Como a Justiça pode permitir a celebração daqueles que foram molestados politicamente?: perseguidos e presos.

Como a Justiça pode consentir a celebração concuspicente do estupro por parte do Estado?, que atuou com violência e volúpia, por meio de seus agentes sempre excitados para executar o mal.

Como a Justiça pode subscrever a comemoração da tortura, do castigo físico pornográfico? imposto àqueles que discordavam da ordem autoritária imposta.
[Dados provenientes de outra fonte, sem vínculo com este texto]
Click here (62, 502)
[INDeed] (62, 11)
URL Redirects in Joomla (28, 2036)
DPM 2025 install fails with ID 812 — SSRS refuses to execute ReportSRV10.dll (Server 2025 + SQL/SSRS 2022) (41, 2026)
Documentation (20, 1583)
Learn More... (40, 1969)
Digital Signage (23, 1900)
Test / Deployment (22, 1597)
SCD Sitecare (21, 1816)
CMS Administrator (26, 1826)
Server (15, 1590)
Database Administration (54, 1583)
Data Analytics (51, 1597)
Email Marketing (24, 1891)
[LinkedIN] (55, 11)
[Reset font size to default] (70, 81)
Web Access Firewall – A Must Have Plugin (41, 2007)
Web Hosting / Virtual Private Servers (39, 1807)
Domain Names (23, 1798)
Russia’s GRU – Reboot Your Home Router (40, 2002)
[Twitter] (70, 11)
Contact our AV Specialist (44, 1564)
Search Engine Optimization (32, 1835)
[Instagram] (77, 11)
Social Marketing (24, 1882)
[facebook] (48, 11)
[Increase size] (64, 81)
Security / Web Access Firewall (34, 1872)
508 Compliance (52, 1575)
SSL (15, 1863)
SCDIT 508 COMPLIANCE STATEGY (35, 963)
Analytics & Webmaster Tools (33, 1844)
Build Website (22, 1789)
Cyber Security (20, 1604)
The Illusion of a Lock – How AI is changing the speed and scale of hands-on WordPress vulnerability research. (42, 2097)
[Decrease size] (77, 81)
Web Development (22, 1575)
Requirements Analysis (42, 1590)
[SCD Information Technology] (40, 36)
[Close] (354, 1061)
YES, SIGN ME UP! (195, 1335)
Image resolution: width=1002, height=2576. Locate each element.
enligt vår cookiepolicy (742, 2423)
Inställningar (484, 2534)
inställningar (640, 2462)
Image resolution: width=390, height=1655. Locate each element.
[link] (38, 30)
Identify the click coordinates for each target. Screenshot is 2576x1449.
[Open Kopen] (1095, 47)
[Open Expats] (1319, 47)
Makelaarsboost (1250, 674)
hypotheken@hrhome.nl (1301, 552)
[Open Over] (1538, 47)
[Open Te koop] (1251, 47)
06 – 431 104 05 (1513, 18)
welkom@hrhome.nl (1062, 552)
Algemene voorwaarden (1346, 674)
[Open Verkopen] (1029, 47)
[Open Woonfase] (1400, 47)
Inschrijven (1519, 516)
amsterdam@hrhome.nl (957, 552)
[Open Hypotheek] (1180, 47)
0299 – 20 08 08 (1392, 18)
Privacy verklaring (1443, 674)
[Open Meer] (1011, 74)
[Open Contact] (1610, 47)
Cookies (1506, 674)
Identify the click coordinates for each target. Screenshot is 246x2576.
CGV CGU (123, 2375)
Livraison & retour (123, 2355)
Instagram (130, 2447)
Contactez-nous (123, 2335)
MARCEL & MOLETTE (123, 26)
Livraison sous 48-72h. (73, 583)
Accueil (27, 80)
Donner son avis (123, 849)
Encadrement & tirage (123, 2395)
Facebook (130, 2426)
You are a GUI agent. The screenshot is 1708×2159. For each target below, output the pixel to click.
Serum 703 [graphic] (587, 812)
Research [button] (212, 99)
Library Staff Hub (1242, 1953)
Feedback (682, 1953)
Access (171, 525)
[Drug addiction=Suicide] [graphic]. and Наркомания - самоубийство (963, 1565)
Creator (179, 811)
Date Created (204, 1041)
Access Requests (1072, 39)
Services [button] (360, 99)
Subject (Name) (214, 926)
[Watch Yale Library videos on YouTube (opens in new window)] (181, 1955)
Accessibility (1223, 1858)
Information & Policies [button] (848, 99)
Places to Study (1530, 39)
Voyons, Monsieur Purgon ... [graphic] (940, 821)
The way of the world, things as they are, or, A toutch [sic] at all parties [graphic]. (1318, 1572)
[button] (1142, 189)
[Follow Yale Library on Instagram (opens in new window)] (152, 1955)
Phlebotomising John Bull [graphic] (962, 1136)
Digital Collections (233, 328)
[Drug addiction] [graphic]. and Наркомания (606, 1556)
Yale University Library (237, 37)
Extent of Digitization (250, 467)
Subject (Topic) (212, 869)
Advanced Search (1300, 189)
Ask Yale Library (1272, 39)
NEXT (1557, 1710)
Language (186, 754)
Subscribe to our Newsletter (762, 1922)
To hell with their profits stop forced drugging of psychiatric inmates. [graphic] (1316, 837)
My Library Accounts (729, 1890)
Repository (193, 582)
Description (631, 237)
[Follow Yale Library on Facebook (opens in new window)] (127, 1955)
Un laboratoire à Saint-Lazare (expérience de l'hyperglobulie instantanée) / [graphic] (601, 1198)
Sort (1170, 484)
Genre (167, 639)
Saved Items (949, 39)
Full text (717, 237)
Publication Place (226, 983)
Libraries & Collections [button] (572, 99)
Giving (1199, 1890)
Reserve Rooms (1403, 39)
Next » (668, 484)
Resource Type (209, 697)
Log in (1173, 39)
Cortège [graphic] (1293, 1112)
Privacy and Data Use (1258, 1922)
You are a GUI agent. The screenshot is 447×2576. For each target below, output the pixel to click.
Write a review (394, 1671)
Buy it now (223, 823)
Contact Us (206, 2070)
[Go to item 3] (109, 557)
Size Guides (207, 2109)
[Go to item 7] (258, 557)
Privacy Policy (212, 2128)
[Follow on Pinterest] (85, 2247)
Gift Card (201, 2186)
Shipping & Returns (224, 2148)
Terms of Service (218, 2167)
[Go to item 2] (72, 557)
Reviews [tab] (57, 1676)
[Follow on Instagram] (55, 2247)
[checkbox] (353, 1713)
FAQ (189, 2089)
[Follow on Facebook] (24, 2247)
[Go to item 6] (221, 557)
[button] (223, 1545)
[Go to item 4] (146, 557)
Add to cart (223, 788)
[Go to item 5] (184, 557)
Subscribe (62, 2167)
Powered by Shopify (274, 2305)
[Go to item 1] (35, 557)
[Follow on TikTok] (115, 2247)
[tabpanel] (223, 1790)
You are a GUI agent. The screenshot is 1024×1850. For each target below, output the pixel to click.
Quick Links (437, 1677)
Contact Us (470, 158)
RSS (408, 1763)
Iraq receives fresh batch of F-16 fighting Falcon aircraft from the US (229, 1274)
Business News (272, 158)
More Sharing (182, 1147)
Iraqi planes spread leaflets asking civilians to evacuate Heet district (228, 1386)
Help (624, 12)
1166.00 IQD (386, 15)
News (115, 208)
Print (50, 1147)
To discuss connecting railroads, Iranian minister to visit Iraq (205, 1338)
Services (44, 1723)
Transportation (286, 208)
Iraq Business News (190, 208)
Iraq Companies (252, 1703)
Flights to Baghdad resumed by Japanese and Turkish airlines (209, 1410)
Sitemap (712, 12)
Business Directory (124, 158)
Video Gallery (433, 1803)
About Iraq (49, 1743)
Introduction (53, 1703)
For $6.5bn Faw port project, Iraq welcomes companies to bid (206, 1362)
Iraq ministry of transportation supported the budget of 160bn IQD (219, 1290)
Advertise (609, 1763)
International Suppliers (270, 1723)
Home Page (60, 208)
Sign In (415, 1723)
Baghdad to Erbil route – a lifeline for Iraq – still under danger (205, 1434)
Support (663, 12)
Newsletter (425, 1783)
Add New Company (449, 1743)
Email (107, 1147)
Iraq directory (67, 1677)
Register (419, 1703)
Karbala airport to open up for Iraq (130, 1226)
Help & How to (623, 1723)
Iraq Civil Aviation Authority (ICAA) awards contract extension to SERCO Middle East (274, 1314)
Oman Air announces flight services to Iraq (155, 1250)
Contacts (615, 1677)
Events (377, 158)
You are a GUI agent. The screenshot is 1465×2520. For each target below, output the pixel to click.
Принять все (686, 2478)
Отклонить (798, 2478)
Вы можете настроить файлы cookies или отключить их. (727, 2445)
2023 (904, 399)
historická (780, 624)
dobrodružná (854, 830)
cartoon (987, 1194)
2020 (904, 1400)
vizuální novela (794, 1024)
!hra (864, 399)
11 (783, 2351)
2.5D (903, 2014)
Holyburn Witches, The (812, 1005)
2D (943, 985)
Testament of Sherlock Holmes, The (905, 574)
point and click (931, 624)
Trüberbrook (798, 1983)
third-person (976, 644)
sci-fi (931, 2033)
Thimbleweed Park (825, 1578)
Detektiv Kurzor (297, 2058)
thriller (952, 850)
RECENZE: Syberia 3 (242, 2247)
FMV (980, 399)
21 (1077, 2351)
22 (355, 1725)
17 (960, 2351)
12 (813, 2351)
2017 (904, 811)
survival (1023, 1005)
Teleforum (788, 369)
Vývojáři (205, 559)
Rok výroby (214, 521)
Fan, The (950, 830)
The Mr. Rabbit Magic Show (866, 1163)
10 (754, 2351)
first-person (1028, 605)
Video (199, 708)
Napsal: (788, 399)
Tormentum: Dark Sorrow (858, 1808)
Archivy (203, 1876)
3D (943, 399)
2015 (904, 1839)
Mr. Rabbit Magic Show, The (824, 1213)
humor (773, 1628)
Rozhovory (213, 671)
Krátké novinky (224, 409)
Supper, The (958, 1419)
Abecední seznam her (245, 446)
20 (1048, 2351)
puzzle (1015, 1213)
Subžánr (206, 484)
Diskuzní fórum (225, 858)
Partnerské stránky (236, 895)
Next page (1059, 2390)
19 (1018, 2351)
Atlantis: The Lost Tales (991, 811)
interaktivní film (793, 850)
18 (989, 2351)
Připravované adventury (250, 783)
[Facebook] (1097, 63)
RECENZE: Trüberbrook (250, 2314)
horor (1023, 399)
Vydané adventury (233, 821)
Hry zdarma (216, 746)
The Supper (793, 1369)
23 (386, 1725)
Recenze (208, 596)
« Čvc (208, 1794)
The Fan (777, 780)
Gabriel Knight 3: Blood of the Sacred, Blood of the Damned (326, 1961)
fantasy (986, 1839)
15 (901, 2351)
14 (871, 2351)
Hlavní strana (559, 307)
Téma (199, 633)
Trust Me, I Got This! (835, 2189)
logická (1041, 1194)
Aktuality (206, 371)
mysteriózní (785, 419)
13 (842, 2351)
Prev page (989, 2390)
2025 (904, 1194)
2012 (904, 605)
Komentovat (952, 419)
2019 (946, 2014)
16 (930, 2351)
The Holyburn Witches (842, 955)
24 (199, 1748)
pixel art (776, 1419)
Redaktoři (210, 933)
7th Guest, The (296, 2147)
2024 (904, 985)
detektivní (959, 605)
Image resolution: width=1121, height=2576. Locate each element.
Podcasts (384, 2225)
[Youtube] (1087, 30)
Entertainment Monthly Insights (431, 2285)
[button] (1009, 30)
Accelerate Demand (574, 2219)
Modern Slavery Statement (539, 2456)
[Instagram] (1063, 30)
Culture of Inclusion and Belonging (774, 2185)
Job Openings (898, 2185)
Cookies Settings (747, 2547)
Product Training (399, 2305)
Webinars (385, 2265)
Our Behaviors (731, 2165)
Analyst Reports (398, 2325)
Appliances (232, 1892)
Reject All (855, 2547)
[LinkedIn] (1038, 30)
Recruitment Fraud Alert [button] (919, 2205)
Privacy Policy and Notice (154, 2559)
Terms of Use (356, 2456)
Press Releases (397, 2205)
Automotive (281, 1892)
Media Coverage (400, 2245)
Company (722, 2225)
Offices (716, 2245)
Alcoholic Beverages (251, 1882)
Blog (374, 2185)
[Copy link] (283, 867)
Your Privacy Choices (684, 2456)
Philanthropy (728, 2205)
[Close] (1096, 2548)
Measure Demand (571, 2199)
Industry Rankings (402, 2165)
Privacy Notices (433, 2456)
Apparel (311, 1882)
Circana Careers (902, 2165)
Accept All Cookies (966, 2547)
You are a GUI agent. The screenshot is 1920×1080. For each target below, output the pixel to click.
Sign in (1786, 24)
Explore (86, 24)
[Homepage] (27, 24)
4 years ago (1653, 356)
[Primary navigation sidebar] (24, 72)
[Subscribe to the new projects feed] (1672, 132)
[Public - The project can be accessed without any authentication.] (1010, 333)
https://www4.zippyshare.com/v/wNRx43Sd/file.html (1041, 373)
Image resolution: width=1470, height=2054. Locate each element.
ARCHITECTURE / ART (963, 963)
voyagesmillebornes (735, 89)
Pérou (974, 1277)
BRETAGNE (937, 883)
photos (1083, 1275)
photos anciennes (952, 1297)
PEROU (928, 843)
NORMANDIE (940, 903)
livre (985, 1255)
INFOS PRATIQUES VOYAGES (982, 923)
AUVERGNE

E como? Como a Justiça pode ser alheia aos assassinados com lascívia? por um Estado de exceção que encontrou na execução sumária de seus oponentes, a fórmula perfeita da satisfação para resolver os incômodos questionamentos, das práticas perversas do regime militar.

Porque é isto o que foi o regime militar: uma perversão!; uma orgia, pelo poder desmedido que conferia o gozo autoritário, expelido selvagemente para determinar até quando alguém tem o direito de viver; embriaguez de luxúria tirânica, para impor o medo e o limite a que cada corpo está sujeito.

Isto foi 1964: foi a depravação do caráter; a corrupção da moral; a perversão do poder; o triunfo do vício sobre a virtude.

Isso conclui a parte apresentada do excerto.